Bu hükmün de sanık müdafii tarafından süresinde temyizi üzerine, dosya C. Başsavcılığı'nın "bozma" istekli 1.10.1990 gün ve 4717 sayılı tebliğnamesiyle Birinci Başkanlığa gönderilmekle; Ceza Genel Kurulu'nca okundu, gereği konuşulup düşünüldü:

Karar: İncelenen dosyaya göre;

Yerel Mahkeme ile Özel Daire arasındaki uyuşmazlık, sanığa yüklenen suçun sübuta erip ermediği hususundadır.

Olayda görgü tanığı bulunmamaktadır. Suç tarihinden 10 gün sonra, aynı ilçe merkezinde, bir başka kişiye ait traktörü çalmak suçundan yakalanan ve bu suretle kolluk ve C. Savcısı tarafından ifadesi alınan sanık bu ifadelerinde, "otel önündeki traktörü yağ çubuğu ile çalıştırarak, yarım saat kadar gezdikten sonra, terminal karşısında terkettiğini" söylerken,duruşmada, hakim önündeki sorgusunda, "...Polisten korktuğu için suçu işlediğini..." kabul etmek zorunda kaldığını beyan etmiştir.

Usul Yasamıza göre, sanığı hakim sorguya çekebilir. Meşnut suçlarda ve gecikmede tehlike olan hallerde bile, savcı veya kolluk sanığı sorguya çekemez. Hazıklık soruşturması sırasında henüz sanık sıfatını alamamışken, kuşkulunun dinlenmesi "sorgu" olmayıp "ifade alma" dır. Sorgu gerekiyorsa, C. Savcısı Sulh hakimine başvurur ve sanık isnadı bu sorgu sırasında öğrenir (CYUY.nın 135/1. maddesi).

Sorgu savunma vasıtası olup, kanıt elde edilmek üzere kabul edilmiş bir kurum değildir. Ancak maddi gerçeğin hakim tarafından öğrenilmesinde değerlendirilebilir. Bunun için beyanın kendiliğinden olması, yani cebir veya tazyik altında yapılmaması koşuldur. CYUY.nın 247. maddesine göre, duruşma dışındaki ikrarı içeren tutanağın kanıt olabilmesi için ikrarın hakim önünde yapılması zorunludur. Savcılık veya kolluktaki ikrarı içeren tutanaklar duruşmada kanıt olarak okunamaz. Dolayısıyla kanıt olarak hükme esas alınamazlar.
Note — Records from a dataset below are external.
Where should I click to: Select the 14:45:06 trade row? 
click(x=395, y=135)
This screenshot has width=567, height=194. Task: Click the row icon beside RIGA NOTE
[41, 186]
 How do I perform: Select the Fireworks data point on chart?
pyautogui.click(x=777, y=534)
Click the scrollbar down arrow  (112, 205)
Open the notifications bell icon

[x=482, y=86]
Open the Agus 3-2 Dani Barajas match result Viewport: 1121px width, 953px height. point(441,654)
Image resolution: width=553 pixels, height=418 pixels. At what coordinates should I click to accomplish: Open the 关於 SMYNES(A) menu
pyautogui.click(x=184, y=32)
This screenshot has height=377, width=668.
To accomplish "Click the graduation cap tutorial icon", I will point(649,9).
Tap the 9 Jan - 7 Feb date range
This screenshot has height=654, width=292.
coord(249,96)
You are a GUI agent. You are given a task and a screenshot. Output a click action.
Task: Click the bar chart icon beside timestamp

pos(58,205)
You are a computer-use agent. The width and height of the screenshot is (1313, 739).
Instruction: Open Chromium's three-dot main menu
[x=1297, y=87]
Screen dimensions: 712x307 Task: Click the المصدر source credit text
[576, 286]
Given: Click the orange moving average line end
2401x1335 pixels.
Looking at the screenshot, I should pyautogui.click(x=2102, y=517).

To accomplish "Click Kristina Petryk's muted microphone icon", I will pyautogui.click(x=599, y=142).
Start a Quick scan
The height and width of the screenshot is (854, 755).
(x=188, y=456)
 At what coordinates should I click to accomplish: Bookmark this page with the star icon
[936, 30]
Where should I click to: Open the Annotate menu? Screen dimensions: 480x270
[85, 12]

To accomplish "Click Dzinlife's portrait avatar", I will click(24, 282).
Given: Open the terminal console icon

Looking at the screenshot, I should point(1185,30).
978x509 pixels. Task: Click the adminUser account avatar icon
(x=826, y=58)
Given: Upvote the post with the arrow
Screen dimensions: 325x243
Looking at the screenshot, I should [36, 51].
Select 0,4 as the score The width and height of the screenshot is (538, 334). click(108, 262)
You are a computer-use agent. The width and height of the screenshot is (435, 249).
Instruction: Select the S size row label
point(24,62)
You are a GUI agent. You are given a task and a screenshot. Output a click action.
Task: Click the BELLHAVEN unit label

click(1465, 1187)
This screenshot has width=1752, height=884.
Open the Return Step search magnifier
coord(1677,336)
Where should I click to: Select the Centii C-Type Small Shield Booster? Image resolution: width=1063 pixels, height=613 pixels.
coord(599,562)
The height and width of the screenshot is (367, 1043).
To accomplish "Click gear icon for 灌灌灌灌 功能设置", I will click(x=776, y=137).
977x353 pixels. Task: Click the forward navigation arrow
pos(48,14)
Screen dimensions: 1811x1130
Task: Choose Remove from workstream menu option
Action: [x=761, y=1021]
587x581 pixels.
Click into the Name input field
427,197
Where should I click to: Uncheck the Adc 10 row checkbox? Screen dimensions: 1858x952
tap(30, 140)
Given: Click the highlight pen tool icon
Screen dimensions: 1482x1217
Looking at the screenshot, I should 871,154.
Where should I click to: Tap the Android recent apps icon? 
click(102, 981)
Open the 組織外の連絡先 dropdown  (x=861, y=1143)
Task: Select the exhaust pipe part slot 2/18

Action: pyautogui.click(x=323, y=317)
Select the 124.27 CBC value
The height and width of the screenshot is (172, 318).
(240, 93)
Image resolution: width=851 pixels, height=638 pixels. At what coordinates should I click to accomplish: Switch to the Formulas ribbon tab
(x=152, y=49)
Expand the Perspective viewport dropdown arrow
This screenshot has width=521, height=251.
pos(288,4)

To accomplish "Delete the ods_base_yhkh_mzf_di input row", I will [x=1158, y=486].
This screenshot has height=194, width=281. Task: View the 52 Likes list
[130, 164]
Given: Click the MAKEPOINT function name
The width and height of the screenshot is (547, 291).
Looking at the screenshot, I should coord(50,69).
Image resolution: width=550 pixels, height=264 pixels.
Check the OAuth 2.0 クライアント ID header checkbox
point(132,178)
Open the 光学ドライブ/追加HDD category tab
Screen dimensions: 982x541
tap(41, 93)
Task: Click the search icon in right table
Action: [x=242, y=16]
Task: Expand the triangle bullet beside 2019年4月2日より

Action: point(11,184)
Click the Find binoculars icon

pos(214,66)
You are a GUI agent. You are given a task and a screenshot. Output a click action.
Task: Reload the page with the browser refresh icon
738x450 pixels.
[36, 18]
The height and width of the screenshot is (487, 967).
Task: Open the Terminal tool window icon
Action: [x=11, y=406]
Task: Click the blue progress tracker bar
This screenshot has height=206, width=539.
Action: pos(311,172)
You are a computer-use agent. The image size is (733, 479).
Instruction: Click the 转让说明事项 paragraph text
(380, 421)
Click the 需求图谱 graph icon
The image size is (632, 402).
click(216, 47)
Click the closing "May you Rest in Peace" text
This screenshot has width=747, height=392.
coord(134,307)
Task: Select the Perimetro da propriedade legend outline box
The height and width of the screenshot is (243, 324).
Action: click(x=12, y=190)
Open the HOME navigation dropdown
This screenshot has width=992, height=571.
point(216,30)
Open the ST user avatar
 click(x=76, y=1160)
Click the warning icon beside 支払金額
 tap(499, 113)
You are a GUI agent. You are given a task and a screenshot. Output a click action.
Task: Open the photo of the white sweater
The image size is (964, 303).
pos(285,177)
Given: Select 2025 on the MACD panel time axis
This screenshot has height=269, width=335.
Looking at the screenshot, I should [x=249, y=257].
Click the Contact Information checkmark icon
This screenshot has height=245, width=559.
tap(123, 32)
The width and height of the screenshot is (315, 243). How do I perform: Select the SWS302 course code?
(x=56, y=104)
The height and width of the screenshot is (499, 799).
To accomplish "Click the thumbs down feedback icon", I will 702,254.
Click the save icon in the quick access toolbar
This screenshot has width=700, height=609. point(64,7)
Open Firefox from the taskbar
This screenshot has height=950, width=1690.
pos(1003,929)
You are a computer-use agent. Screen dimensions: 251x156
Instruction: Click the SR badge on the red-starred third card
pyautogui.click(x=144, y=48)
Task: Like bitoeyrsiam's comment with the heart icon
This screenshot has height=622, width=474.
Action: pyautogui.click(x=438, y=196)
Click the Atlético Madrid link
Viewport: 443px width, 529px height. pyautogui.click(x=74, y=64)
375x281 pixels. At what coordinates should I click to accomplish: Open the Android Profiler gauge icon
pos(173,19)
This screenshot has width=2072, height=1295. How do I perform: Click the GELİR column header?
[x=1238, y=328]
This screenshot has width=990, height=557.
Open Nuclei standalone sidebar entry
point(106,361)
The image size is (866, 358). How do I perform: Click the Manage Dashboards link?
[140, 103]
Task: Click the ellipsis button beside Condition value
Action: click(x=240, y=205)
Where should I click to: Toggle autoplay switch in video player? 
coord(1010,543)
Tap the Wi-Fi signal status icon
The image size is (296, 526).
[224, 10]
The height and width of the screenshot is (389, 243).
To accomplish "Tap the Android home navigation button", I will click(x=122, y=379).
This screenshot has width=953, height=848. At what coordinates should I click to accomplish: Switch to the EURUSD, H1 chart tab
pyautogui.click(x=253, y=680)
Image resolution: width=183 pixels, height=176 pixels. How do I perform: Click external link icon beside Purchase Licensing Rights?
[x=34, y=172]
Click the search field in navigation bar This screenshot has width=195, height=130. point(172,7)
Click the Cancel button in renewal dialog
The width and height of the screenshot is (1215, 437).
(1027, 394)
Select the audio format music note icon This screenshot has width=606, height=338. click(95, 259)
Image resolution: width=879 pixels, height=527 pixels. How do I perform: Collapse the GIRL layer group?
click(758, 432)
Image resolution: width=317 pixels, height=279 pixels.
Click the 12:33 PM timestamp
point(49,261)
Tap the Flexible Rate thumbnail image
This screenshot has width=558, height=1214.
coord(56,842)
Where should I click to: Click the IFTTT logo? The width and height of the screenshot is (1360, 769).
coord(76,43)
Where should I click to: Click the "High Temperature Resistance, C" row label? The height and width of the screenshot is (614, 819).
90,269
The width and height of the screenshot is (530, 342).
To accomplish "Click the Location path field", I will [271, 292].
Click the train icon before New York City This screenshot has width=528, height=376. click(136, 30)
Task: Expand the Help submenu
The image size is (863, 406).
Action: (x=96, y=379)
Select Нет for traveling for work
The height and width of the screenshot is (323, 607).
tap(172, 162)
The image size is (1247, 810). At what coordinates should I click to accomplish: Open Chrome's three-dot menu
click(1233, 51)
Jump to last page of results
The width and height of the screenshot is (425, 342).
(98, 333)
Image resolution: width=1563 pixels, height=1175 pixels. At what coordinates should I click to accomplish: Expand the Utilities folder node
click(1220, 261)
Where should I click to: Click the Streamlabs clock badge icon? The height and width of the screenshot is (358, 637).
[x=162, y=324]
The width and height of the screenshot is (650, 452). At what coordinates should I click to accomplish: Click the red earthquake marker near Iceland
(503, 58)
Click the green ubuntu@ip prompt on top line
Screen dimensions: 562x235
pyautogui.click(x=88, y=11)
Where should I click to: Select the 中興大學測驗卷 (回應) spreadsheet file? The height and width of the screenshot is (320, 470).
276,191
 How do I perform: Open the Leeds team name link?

Kaldı ki duruşma sırasındaki ikrarın bile tek başına kesin kanıt olduğu kabul edilemez. Zira bir insanın kendisini suçlu kabul etmesi veya bir başkasının suçunu kabullenmesi olanaklıdır. Bu itibarla duruşmadaki ikrarın da başkaca yan kanıtlarla desteklenmesi gerekir.

İkrar hakkındaki bu açıklamalardan sonra, uyuşmazlık konusu olaya bakıldığında, duruşma sırasında sanığın ikrarının bulunmadığı, hazırlık soruşturması sırasında alınan ifadesinde, suçu işlediğine yönelik beyanının da, on beş yaşından küçük olan sanığın polis korkusuna dayalı olduğu ve esasen ikrar niteliğinde de bulunmadığı, suçu işlediğine dair başkaca herhangi bir kanıt da olmadığı ve şikayetçinin olaydan hemen sonra kolluğa başvurması nedeniyle, kolluğun dava konusu olaydan sanık yakalanmadan önceki dönemde bilgi sahibi olduğu anlaşılmaktadır. O halde sanığın suçu işlediğine yeterli kanıt bulunmadığından, yüklenen suçun sübuta ermediği kabul edilmelidir.

Bu itibarla direnme hükmünün bozulmasına karar verilmelidir.

Karşı oy kullanan Kurul Üyeleri; direnme hükmünün haklı nedenlere dayandığını ileri sürmüşlerdir.

Sonuç: Açıklanan nedenlerle, sanık müdafiinin temyiz itirazları ile tebliğnamedeki düşünce yerinde görüldüğünden direnme hükmünün yapılan ikinci müzakere sonucunda 10.12.1990 gününde oyçokluğuyla BOZULMASINA karar verildi.